▶ _What the task requires_:
Once you find a line containing the word "Given" in the entries below, copy it.

▶ _Data for analysis_:
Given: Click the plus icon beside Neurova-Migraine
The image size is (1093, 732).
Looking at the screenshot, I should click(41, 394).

---

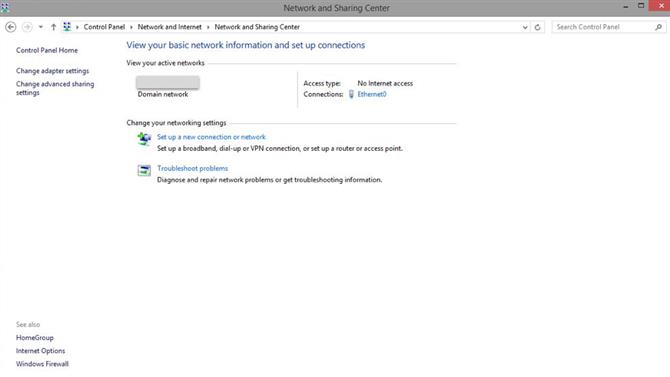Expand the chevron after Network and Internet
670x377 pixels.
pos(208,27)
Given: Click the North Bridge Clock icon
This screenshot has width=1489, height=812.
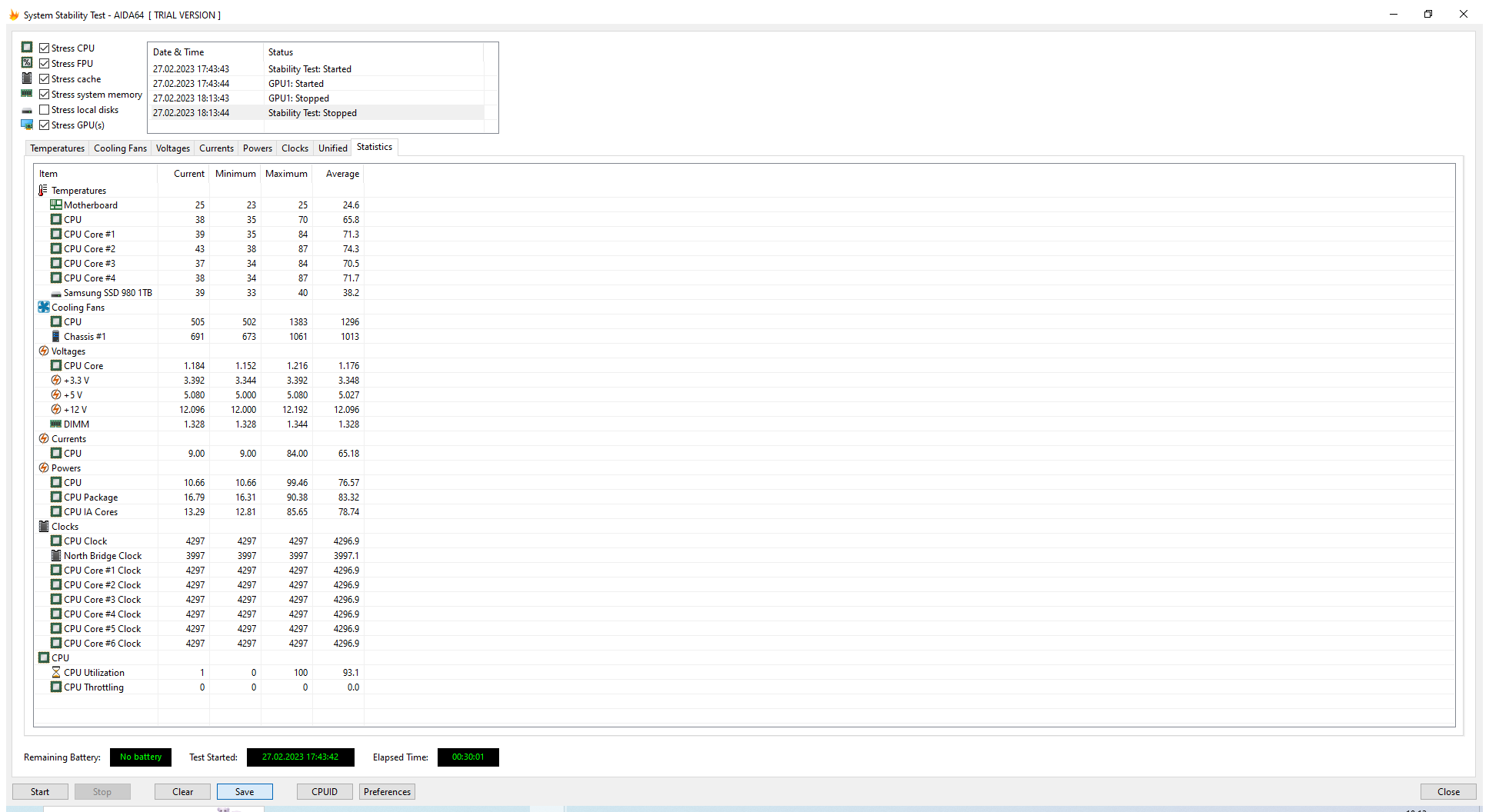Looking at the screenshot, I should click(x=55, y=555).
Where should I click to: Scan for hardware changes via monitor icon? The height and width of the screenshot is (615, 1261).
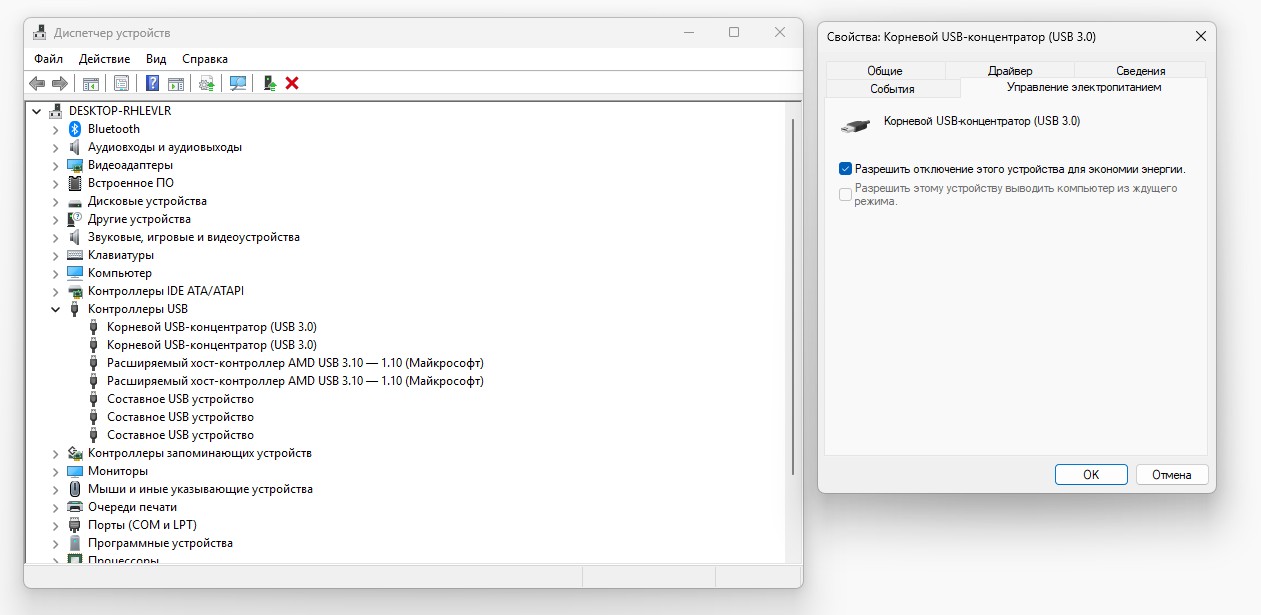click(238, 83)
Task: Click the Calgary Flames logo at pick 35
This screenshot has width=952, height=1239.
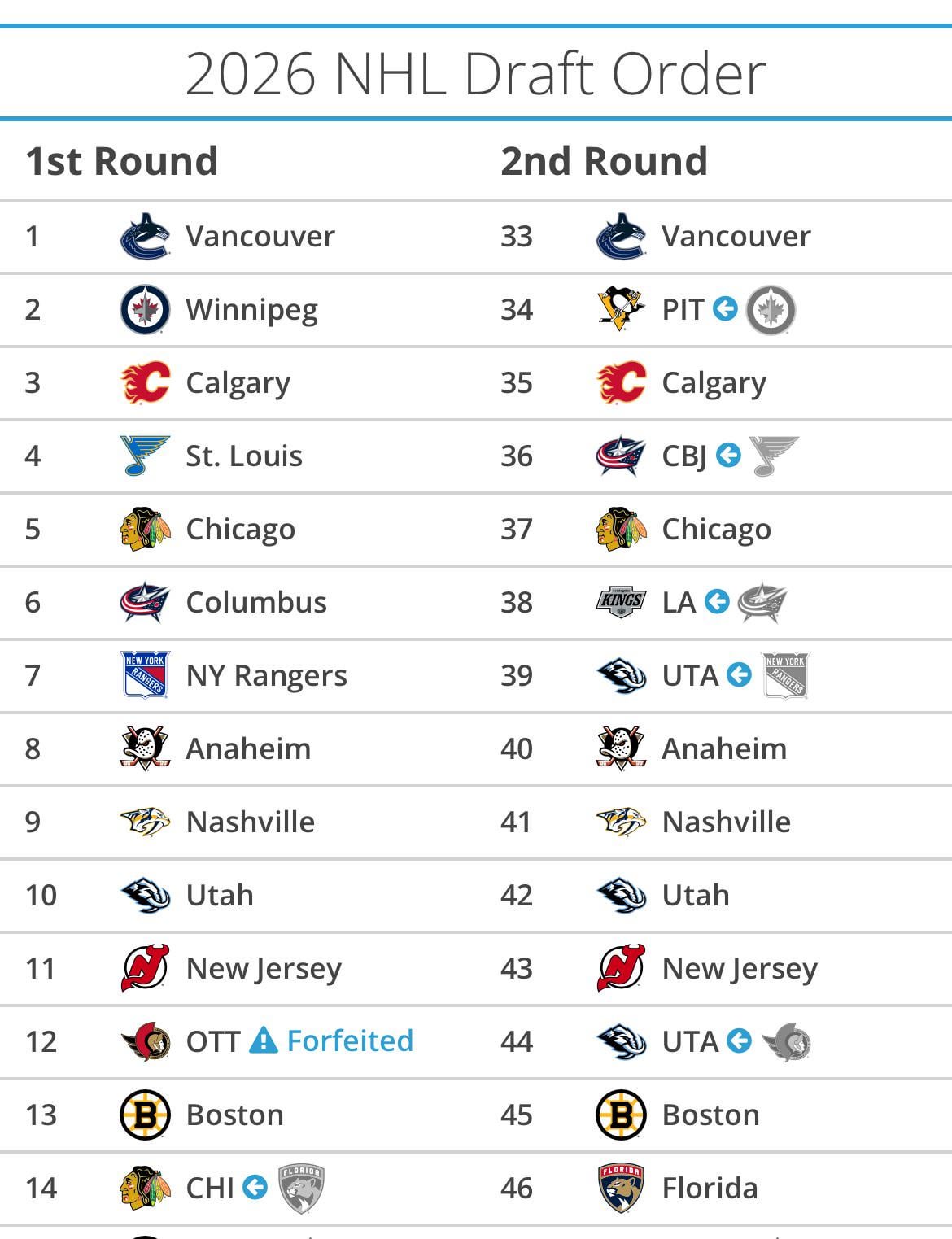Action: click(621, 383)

▶ _Expected answer_:
Given: Click the plus icon beside Neurova-Migraine
Given: Click the North Bridge Clock icon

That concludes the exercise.